The exercise => Reproduce the text below about the UK Disability History Month launch event word for word, in full.

____ Page

On 18 November, Disability Rights campaigners, disabled people, carers and allies gathered to celebrate the fifth anniversary of UKDHM at this year’s Launch event in Unite House, Holborn, London. Review by Sarah Ismail

lack and white photo of two actresses in world war I nurses uniforms

Katherine Araniello's 'Oh! What a Lovely Lovely Ward' was shown as part of the launch event at Unite House

Five years ago, London-based Disability Rights campaigner Richard Rieser had a brilliant idea. He created UK Disability History Month- a month of events to celebrate disabled people’s lives and achievements while recognising the struggles we faced in the past. The Month runs from 22 November-22 December.

The ceramic poppies at the Tower of London- one for each soldier who lost their life in World War 1- were mentioned briefly. However, one of UKDHM’s central themes ever since its creation has been ‘celebrating our lives’ and so rather than tributes to the dead, the Month will focus on the countless soldiers who have survived war, but returned with impairments.

________
____ Provided material

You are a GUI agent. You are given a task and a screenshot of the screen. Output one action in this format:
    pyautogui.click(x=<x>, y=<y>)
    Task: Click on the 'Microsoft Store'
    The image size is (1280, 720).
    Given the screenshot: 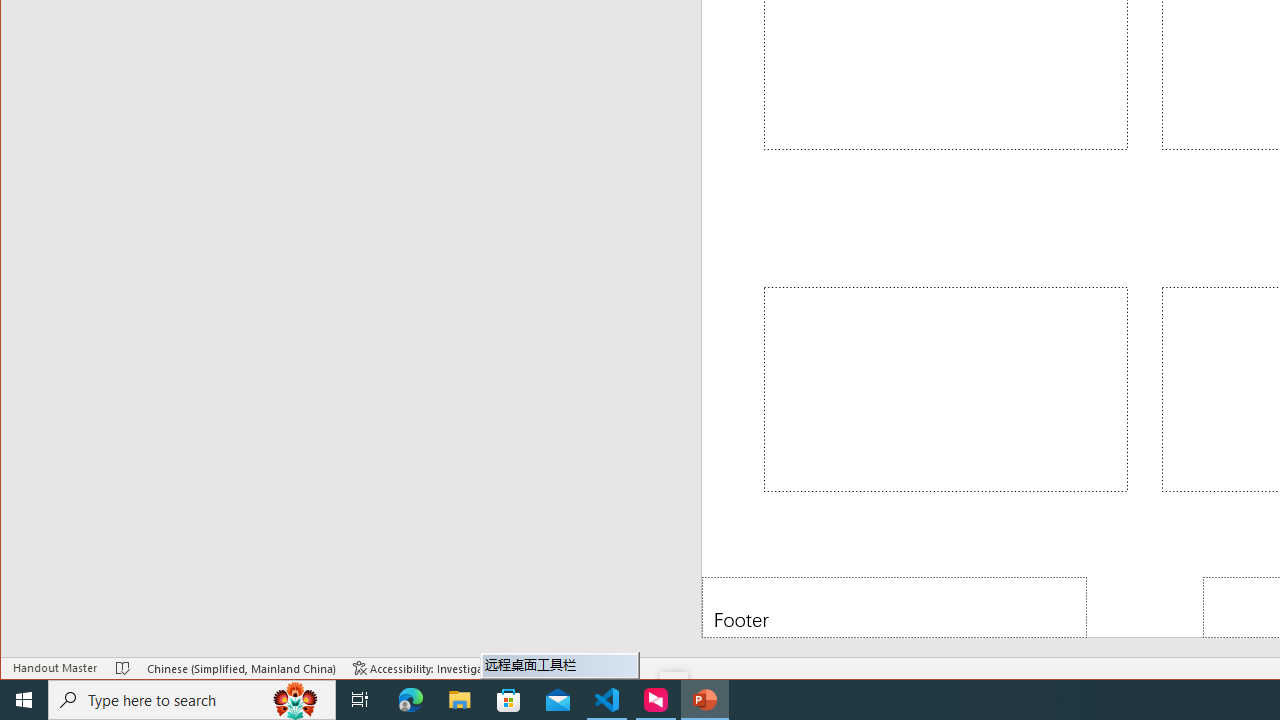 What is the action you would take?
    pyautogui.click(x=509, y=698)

________

Reply =>
On 18 November, Disability Rights campaigners, disabled people, carers and allies gathered to celebrate the fifth anniversary of UKDHM at this year’s Launch event in Unite House, Holborn, London. Review by Sarah Ismail

lack and white photo of two actresses in world war I nurses uniforms

Katherine Araniello's 'Oh! What a Lovely Lovely Ward' was shown as part of the launch event at Unite House

Five years ago, London-based Disability Rights campaigner Richard Rieser had a brilliant idea. He created UK Disability History Month- a month of events to celebrate disabled people’s lives and achievements while recognising the struggles we faced in the past. The Month runs from 22 November-22 December.

The ceramic poppies at the Tower of London- one for each soldier who lost their life in World War 1- were mentioned briefly. However, one of UKDHM’s central themes ever since its creation has been ‘celebrating our lives’ and so rather than tributes to the dead, the Month will focus on the countless soldiers who have survived war, but returned with impairments.